Reproduce the material below word for word, starting at the line containing "Click the Add Watchlist button" and ending at the line containing "Looking at the", with both of those lines included. Leave the pictures out of your reproduction.

#####

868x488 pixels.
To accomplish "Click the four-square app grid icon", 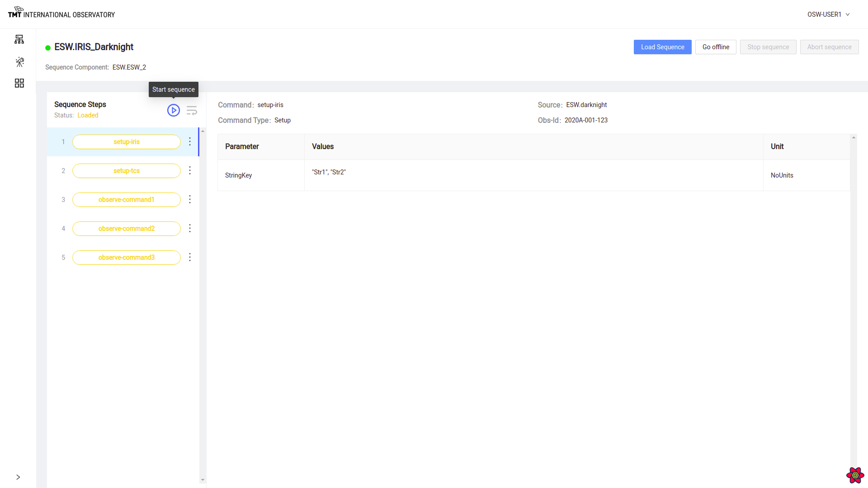I will (19, 82).
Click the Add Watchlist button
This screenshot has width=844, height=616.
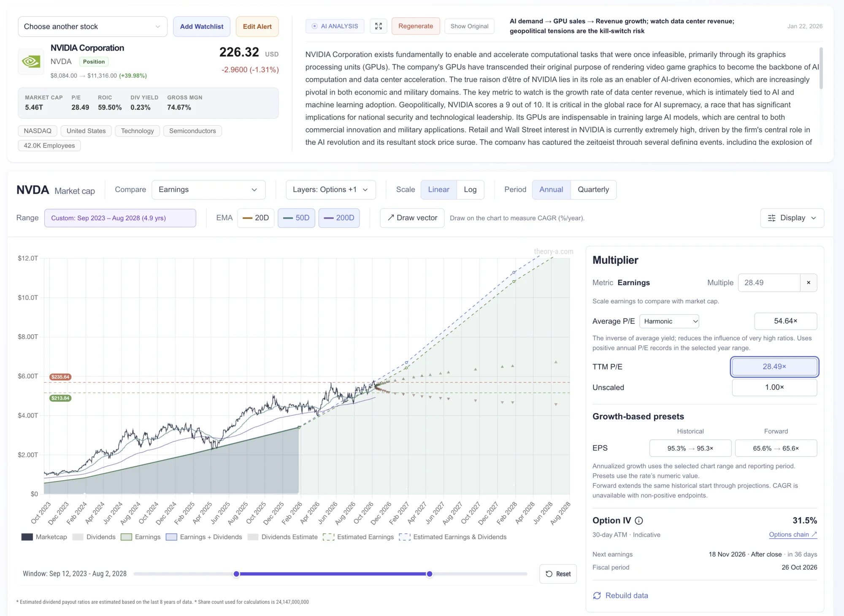click(202, 27)
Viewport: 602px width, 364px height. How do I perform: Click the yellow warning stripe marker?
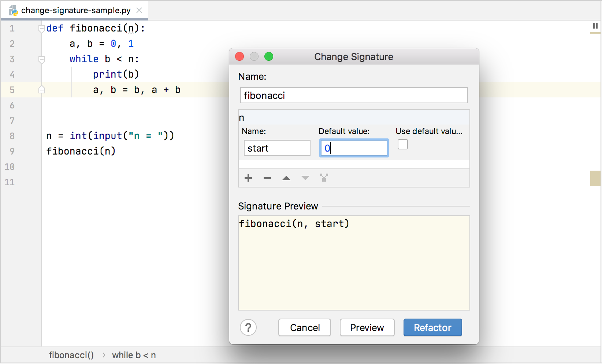click(595, 178)
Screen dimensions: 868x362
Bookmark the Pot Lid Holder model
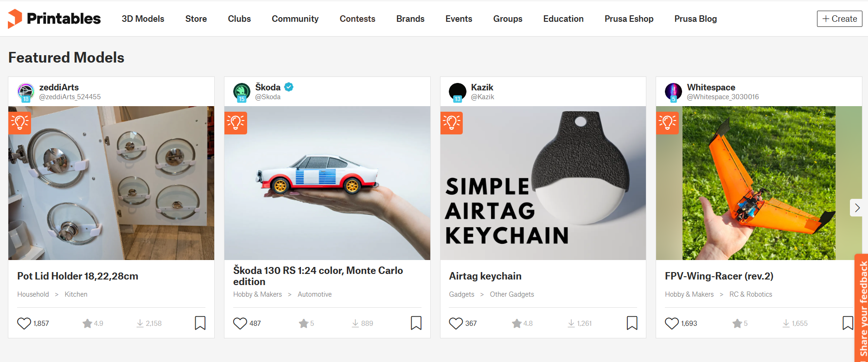[x=200, y=323]
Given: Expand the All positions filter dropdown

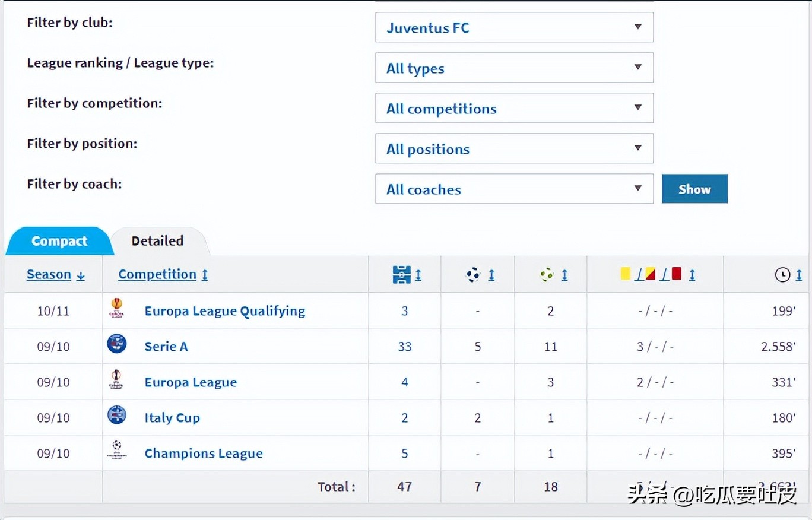Looking at the screenshot, I should click(514, 149).
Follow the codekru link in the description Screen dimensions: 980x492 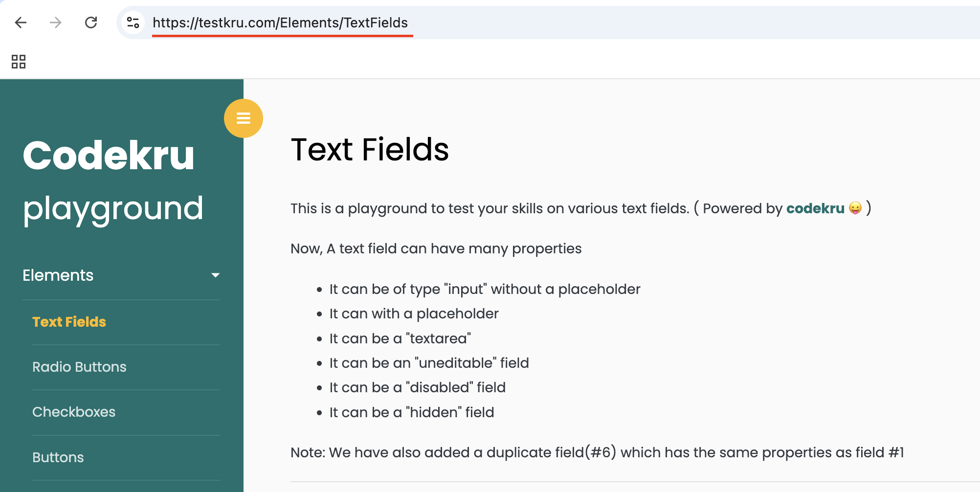(x=814, y=208)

#####

§ **OUTPUT FOR THIS EXERCISE**
Click the Add Watchlist button
This screenshot has width=844, height=616.
click(202, 27)
Viewport: 602px width, 364px height. How do I perform: Click the yellow warning stripe marker?
click(595, 178)
Screen dimensions: 868x362
Bookmark the Pot Lid Holder model
[x=200, y=323]
Given: Expand the All positions filter dropdown

Looking at the screenshot, I should click(514, 149).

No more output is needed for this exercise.